▸ **Texto**:
----------------------------------------
6) As teorias de Darwin tiveram enorme impacto na sociedade e no modo de pensar do ser humano, modificando conceitos na esfera ética, moral e até religião. Além da
teoria científica, quais os principais impactos trazidos pelas idéias de Charles Darwin?

Na própria teologia, Darwin acabou por explicar um dos problemas que afligiam Alfred Wallace desde a juventude, a teodisséia. Wallace se perguntava porque havia tanta fome, tanto sofrimento, tanta guerra, se havia um Deus benevolente e onipotente que tudo podia. Ele então queria que sofrêssemos, que as crianças adoecessem, era um Deus que criava os males do mundo? Darwin trouxe a perspectiva de um mundo inacabado, que tem um moto próprio e que não exclui a possibilidade de um Deus. Evidentemente não é uma entidade que fica cuidando dos ovos nos ninhos das aves e que manda os chupins devassarem os ninhos dos tico-ticos em determinados momentos exatos. O mundo de Darwin é um mundo-máquina, na tradição newtoniana, que se move por leis próprias, e que pouco conhecemos. O que há na sua origem, dizia a base do agnosticismo - uma invenção de outro amigo de Darwin, Thomas Huxley - nós não sabemos. Mas o Darwin idoso avançou a linha da prudência e chegou a condenar a vacinação contra a varíola, dizendo que o ser humano não pratica consigo mesmo aquilo que faz com seus animais e plantas. Ele permite que apenas os animais de boa estirpe se reproduzam nas fazendas, mas nos hospitais e asilos envida todos os esforços para prolongar a vida de criaturas débeis, que a Natureza teria eliminado. Ele via a ruína da humanidade por meio da piedade e da caridade. É bem verdade que ele era contra a escravidão, como todo burguês liberal de sua época, mas sua visão social estava profundamente comprometida com o ideário de seu estrato social.
----------------------------------------
▸ **Trecho de dados**:

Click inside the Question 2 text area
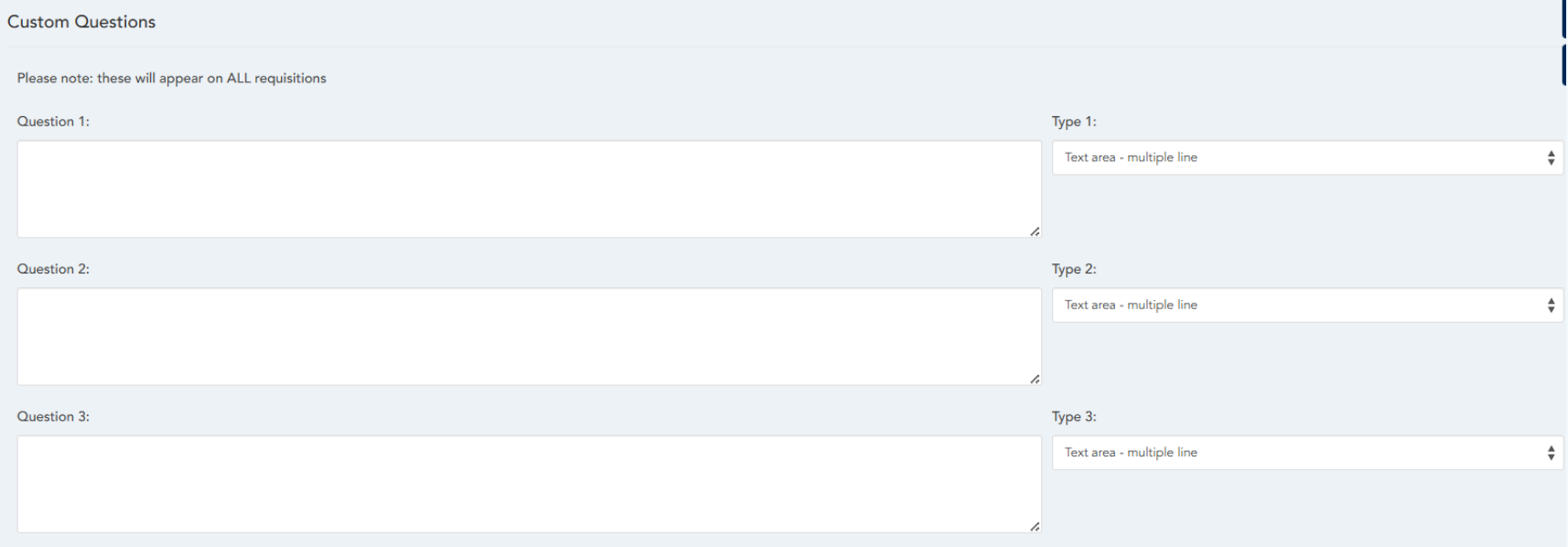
----------------------------------------
▸ **Tarefa A**: Extraia do texto sobre Darwin o trecho que começa com as palavras que contêm "6) As teorias" e termina com "de Charles Darwin?".
▸ **Tarefa B**: No texto sobre Darwin, quem inventou o agnosticismo?
▸ **Tarefa C**: Continue o texto sobre Darwin a partir do ponto em que ele para.

▸ **Resposta escrita A**:
6) As teorias de Darwin tiveram enorme impacto na sociedade e no modo de pensar do ser humano, modificando conceitos na esfera ética, moral e até religião. Além da
teoria científica, quais os principais impactos trazidos pelas idéias de Charles Darwin?

▸ **Resposta escrita B**: Thomas Huxley, amigo de Darwin.

▸ **Resposta escrita C**:
7) Apesar de tudo, as teorias de Darwin ainda são muito contestadas. Livros
como A Caixa Preta de Darwin, de Michael Behe, lançam dúvidas quanto à
veracidade de suas teses. Há motivos para, 150 anos depois, as teorias ainda
serem contestadas?

Não nesse sentido de Behe. Ele é um dos que vê perfeição onde ela não existe e a engenhosidade da bioquímica é muito mais uma sucessão de alternativas termodinamicamente econômicas do que um proverbial projeto divino. Não há perfeição na natureza. Pense na sua coluna vertebral ou na próstata! Quantos defeitos de projeto! Tudo é precário e provisório, mesmo que funcione bem até a idade reprodutiva. As contestações a Darwin, nos diz o zoólogo Mário de Pinna, em um escrito recente, ou são anacrônicas ou irrelevantes. Ele compara a ideia da evolução à idéia da esfericidade da Terra. Durante muito tempo se questionou a idéia de que a Terra fosse redonda. Àquela época, havia razões para isso. Mas hoje, o questionamento ou é anacrônico – imagine alguém defendendo a idéia de que a Terra é plana o ridículo que enfrentaria! – ou ele é irrelevante – alguém dizendo que ela é achatada nos pólos, por isso não é redonda! A Terra é redonda, em linhas gerais. Se ela é um esferóide achatado nos pólos não muda em nada a idéia geral. O mesmo ocorre com a evolução. A comunidade científica discute hoje COMO a evolução ocorre e não SE a evolução ocorre. As idéias de Behe nada mais são do que a Teologia Natural de William Paley, que via perfeição em todo lugar, repaginadas com os contextos bioquímicos modernos. Não podemos esquecer que 99,9% das espécies que já existiram foram extintas. Isso é um claríssimo indício de que não há nada de perfeito, pelo menos em nosso planeta! Essa idéia devemos a Darwin. Ela não tinha ocorrido a Galileu!